--- Supplied information Enclosed Below ---

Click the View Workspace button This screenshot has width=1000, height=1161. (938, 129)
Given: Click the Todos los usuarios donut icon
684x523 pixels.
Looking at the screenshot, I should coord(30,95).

--- End of Enclosed Supplied information ---
--- Supplied information Enclosed Below ---

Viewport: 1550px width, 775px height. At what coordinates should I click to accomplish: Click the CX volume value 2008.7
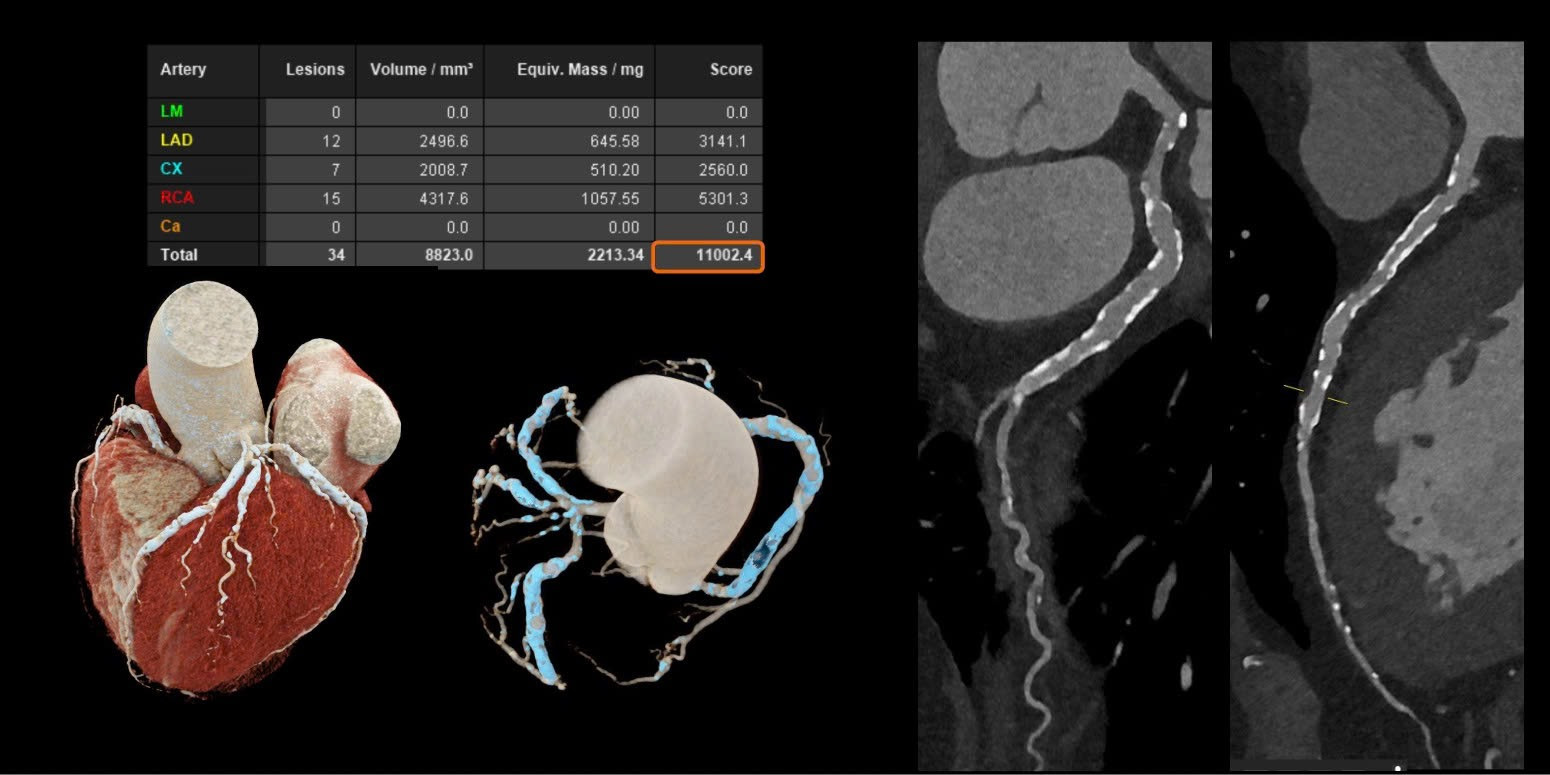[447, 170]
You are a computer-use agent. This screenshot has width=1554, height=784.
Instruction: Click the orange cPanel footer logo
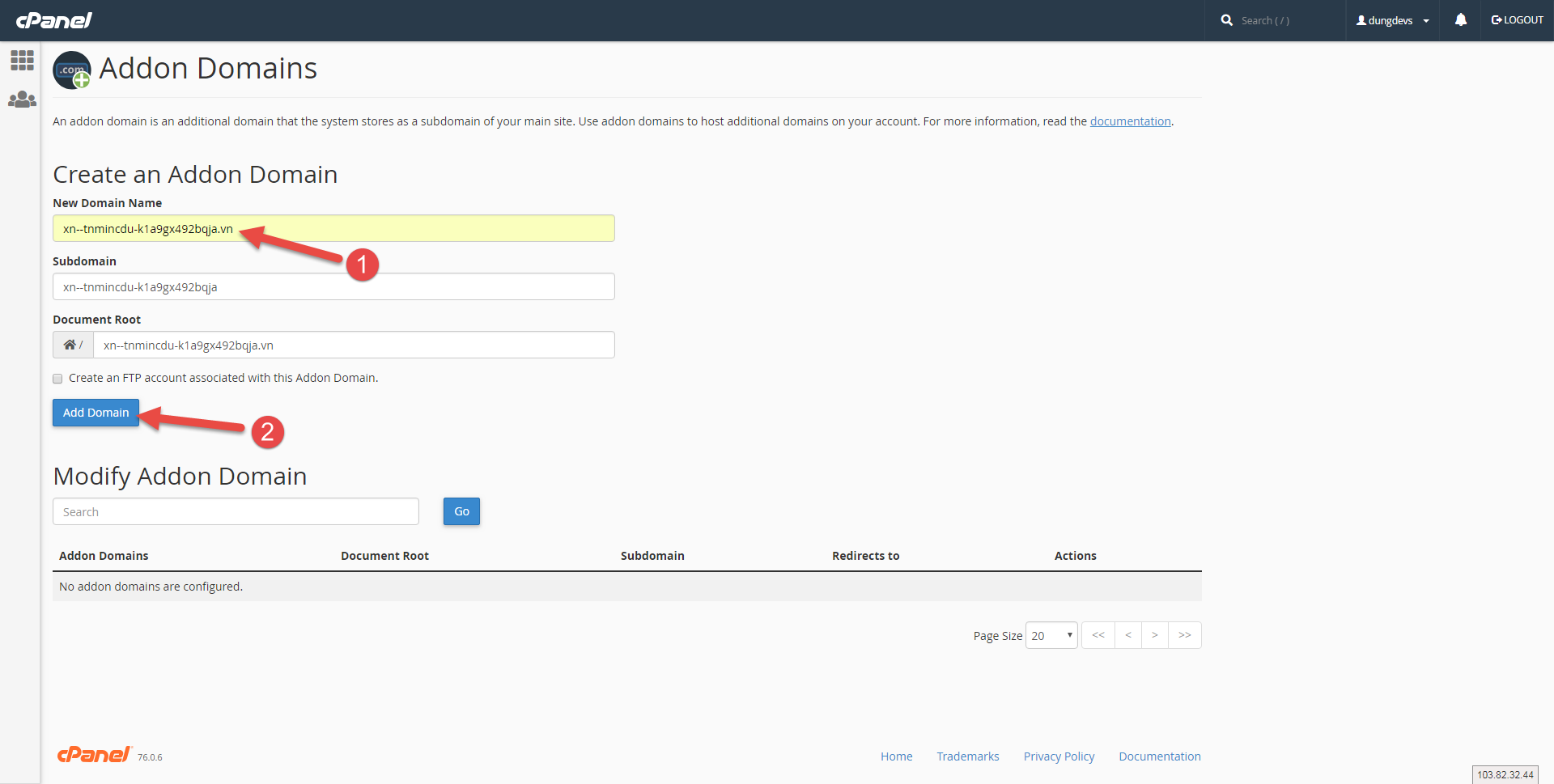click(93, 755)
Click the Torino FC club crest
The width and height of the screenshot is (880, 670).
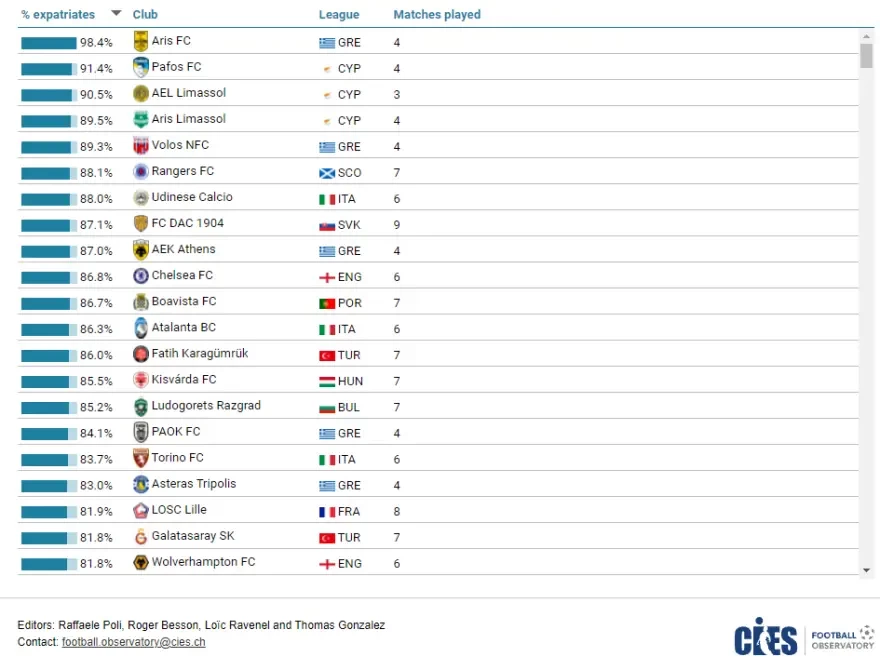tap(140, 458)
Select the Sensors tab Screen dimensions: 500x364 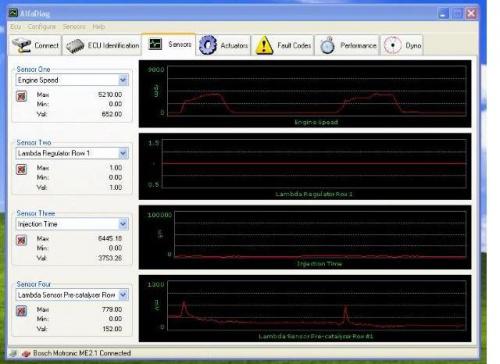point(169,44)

--- End of Enclosed Supplied information ---
--- Supplied information Enclosed Below ---

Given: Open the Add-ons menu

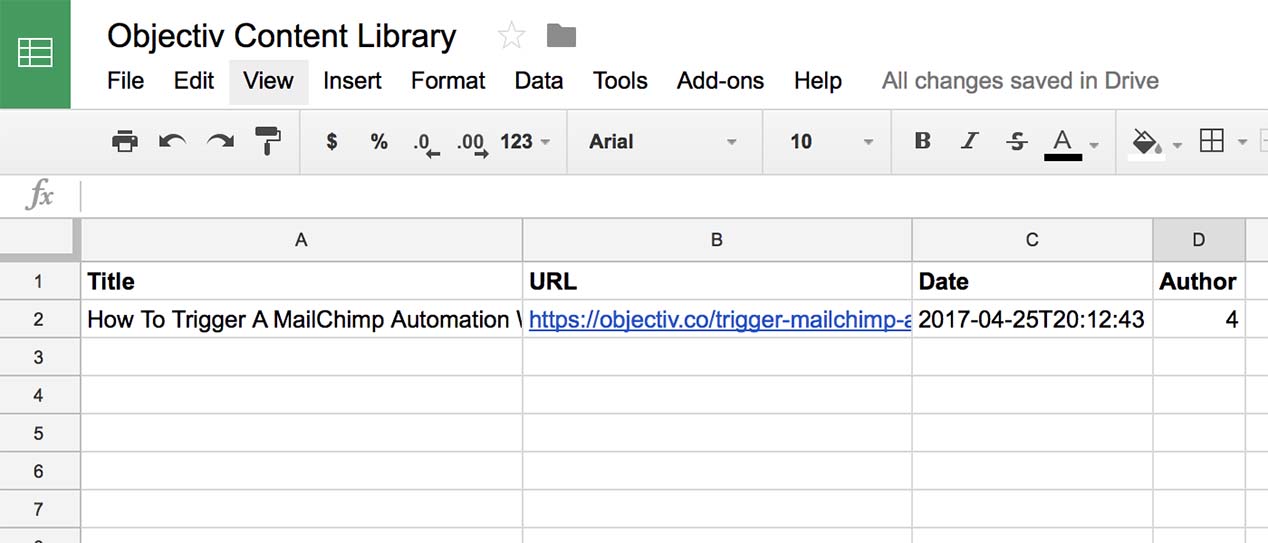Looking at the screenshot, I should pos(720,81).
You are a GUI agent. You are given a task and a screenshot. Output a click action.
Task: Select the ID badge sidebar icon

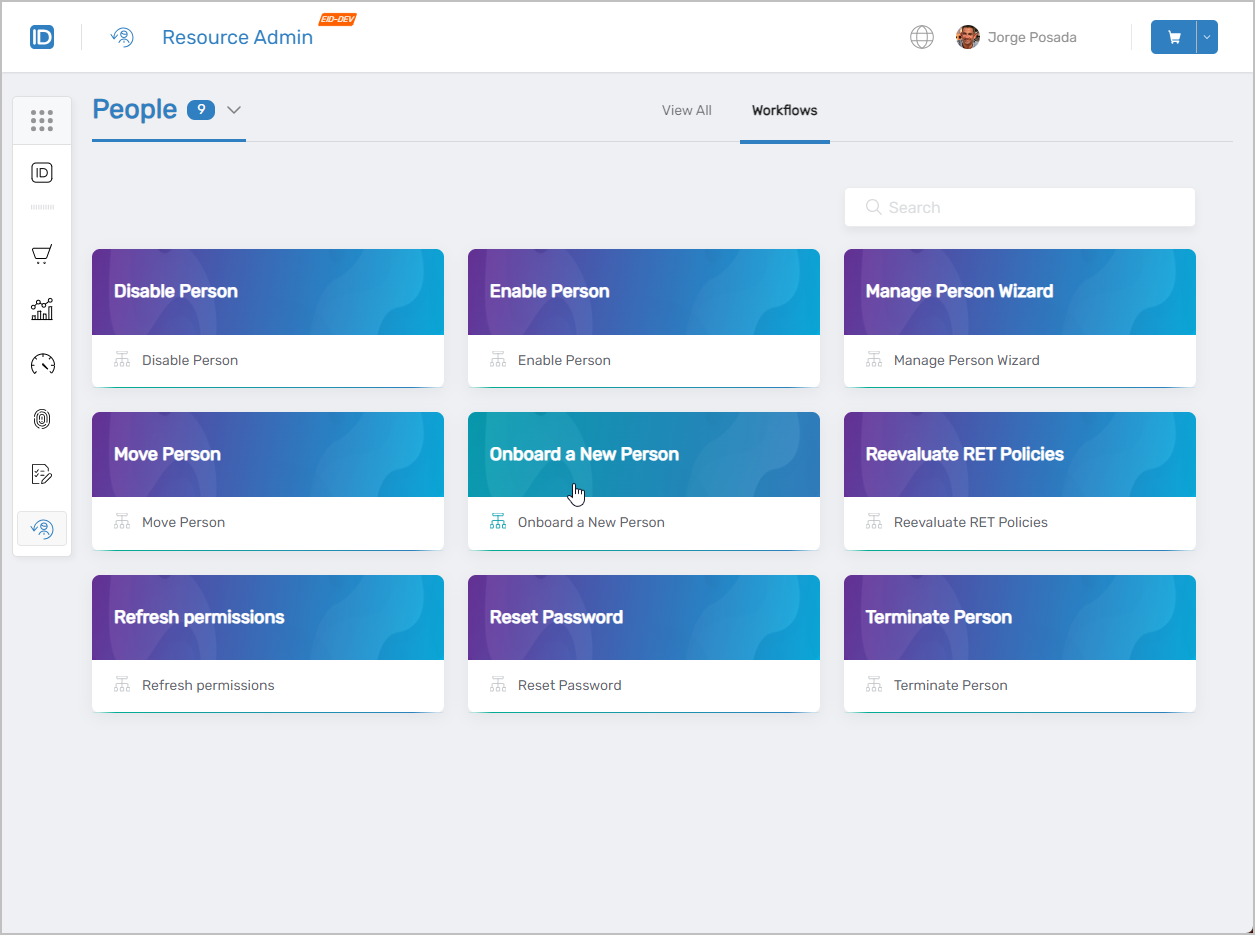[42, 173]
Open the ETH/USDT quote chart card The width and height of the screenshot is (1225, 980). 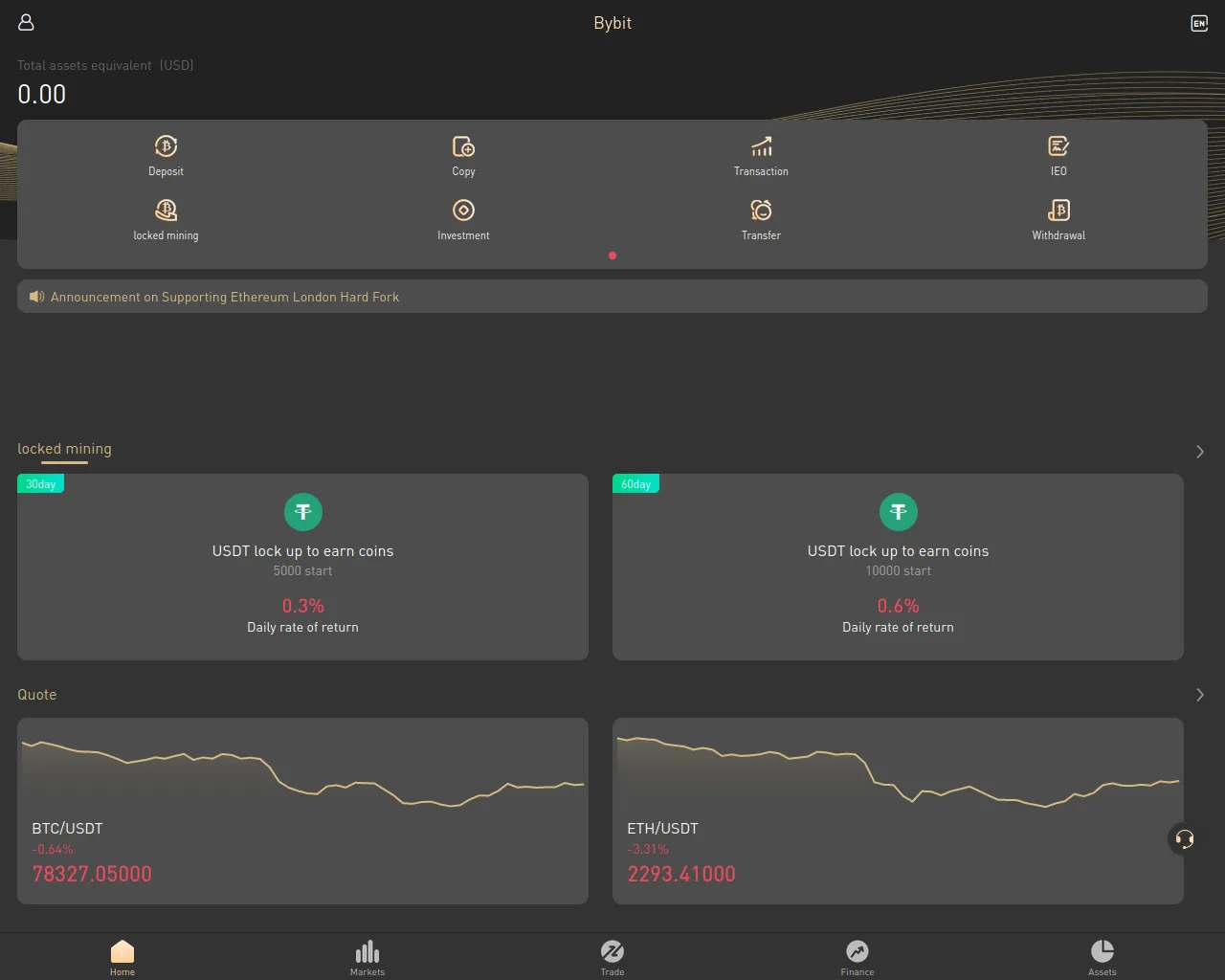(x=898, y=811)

--- End of Enclosed Supplied information ---

**Assignment**
Your job is to return all lines above that hold the word "agent".

**Your solution**
You are a computer-use agent. This screenshot has width=1554, height=784.
You are a GUI agent. You are given a task and a screenshot. Output a click action.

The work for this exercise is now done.